Les commerçants observent une baisse inhabituelle des arrivages. Les véhicules censés ravitailler les marchés arrivent moins fréquemment et, surtout, avec des chargements réduits. Une situation qui perturbe toute la chaîne d’approvisionnement.
Des clients hésitants face à la hausse des prix
Conséquence directe de cette rareté: les prix grimpent. Sur les marchés, la mangue devient moins accessible pour de nombreux ménages, déjà confrontés à la cherté de la vie. Certains consommateurs préfèrent réduire leur consommation, tandis que d’autres se tournent vers des fruits moins coûteux. Une tendance qui impacte directement les revenus des vendeurs.
« Cette année, les mangues sont vraiment chères. Les manguiers n’ont pas bien produit. Avant, j’achetais la même quantité entre 20 000 et 25 000 francs dans les provinces, mais aujourd’hui, elle peut atteindre 50 000 francs », explique Ali Abba Ali, vendeur de mangues.
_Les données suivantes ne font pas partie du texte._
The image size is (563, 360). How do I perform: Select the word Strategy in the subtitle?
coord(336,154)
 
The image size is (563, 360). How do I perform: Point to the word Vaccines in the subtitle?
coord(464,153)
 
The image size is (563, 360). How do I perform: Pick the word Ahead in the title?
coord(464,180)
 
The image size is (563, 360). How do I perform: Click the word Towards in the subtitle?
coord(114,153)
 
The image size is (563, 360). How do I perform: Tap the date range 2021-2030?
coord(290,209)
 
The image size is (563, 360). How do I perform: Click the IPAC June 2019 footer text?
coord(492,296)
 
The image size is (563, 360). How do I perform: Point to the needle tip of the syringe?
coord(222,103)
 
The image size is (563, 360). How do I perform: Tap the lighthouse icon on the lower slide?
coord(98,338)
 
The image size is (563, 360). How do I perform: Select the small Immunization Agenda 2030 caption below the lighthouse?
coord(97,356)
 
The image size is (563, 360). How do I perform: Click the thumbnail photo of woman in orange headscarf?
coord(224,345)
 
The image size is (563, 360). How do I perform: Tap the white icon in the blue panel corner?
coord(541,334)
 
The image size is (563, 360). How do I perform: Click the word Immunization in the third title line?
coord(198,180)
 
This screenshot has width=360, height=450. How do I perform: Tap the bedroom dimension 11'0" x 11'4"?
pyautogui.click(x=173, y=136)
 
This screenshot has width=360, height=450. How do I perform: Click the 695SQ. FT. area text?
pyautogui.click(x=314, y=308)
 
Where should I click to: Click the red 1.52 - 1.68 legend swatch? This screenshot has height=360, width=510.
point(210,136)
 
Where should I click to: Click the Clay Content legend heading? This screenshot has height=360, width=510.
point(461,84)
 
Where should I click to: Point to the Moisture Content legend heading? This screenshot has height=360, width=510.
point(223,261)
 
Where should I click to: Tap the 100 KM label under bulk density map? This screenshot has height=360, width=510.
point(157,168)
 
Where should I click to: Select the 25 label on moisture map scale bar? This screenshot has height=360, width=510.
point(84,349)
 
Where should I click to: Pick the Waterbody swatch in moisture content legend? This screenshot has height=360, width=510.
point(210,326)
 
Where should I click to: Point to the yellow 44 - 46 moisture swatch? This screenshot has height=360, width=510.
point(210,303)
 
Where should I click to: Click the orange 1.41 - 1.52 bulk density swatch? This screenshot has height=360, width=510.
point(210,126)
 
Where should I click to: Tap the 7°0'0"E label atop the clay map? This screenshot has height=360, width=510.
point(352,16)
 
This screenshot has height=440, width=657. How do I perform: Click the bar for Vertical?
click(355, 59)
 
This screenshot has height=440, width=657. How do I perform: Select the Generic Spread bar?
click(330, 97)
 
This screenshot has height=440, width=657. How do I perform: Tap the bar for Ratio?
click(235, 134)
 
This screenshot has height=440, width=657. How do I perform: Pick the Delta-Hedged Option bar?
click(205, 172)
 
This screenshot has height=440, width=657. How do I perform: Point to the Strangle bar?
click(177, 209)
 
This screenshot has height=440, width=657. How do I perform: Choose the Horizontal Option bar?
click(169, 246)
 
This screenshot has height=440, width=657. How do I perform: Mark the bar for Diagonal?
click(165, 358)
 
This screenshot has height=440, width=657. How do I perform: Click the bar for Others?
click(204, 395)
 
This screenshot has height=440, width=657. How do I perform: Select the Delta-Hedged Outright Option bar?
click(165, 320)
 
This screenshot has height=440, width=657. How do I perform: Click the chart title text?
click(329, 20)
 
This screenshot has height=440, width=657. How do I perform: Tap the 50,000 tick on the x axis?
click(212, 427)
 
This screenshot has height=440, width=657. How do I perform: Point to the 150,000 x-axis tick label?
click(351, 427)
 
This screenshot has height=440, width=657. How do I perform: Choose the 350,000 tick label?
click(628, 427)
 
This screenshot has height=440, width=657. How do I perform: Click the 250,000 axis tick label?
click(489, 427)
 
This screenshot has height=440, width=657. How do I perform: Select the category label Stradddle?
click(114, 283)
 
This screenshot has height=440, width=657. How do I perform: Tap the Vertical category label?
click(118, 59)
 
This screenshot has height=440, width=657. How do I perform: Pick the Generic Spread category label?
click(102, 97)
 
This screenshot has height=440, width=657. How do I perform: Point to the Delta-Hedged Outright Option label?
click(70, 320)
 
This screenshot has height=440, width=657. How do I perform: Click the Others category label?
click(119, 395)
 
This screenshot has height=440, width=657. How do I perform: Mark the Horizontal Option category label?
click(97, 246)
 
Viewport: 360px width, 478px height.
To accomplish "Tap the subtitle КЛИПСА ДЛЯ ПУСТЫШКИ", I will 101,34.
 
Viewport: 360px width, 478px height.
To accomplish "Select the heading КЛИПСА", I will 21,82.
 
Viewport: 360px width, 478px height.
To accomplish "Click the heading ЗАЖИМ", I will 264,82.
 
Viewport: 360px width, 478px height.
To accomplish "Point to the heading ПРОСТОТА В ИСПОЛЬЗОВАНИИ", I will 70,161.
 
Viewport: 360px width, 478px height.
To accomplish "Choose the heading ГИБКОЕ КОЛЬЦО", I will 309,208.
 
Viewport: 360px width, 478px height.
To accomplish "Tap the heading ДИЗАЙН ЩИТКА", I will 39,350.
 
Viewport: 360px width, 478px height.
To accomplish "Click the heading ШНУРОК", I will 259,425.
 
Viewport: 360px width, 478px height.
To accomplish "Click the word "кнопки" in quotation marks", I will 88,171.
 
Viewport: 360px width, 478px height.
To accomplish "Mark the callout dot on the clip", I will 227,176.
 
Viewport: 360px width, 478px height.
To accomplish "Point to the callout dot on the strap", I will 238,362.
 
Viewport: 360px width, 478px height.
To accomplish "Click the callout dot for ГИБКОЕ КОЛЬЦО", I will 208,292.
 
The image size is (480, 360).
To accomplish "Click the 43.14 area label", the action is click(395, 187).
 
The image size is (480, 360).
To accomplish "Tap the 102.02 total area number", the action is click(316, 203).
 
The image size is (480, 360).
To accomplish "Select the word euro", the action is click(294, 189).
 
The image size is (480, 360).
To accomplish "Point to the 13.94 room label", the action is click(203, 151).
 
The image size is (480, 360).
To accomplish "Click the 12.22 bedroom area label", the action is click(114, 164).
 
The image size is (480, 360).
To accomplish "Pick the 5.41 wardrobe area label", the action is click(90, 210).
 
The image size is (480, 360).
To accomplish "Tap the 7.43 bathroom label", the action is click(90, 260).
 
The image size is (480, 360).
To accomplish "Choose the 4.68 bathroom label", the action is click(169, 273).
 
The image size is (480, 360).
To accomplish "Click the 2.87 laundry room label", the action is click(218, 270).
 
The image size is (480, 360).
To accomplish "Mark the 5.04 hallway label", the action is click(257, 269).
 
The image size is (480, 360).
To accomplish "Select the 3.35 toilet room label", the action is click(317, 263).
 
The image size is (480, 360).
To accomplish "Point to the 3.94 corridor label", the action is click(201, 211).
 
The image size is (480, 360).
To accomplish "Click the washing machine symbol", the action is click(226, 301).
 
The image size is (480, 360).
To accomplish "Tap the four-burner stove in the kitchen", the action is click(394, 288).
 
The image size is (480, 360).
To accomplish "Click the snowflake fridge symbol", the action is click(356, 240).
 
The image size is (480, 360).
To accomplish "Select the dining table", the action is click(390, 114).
« Nous avons du mal à écouler le stock. L’argent circule peu et les clients en achètent moins. Résultat, nous faisons souvent des pertes, car les mangues pourrissent », ajoute-t-il.
Une production en recul dans les zones productrices
Selon les acteurs du secteur, la baisse de l’offre s’explique en grande partie par une production insuffisante dans les zones rurales. Plusieurs facteurs sont évoqués: des conditions climatiques peu favorables, un rendement faible des manguiers cette année, mais aussi des difficultés liées à l’entretien des vergers.
Au-delà de la production, le transport constitue un autre défi majeur. Entre le coût élevé du carburant, le manque de véhicules adaptés et l’état dégradé de certaines routes, acheminer les mangues vers la capitale devient de plus en plus difficile.
« Le vrai problème, c’est le prix du gasoil. Avant, nous louions un véhicule à 250 000 francs, aujourd’hui cela peut monter jusqu’à 400 000 francs », affirme Saad Abdramane Khamis, président du syndicat des transporteurs de mangues.
« Ce sont souvent de petits véhicules qui ne peuvent pas transporter beaucoup de sacs. Après la vente, il ne reste presque aucun bénéfice », conclut-il.
Cette situation touche l’ensemble de la filière: producteurs, transporteurs, grossistes et détaillants. La baisse des volumes et la hausse des coûts réduisent les marges bénéficiaires, fragilisant des activités déjà précaires.
Si aucune amélioration n’est constatée, les prix pourraient continuer à augmenter dans les prochaines semaines, rendant la mangue encore plus inaccessible pour une partie de la population.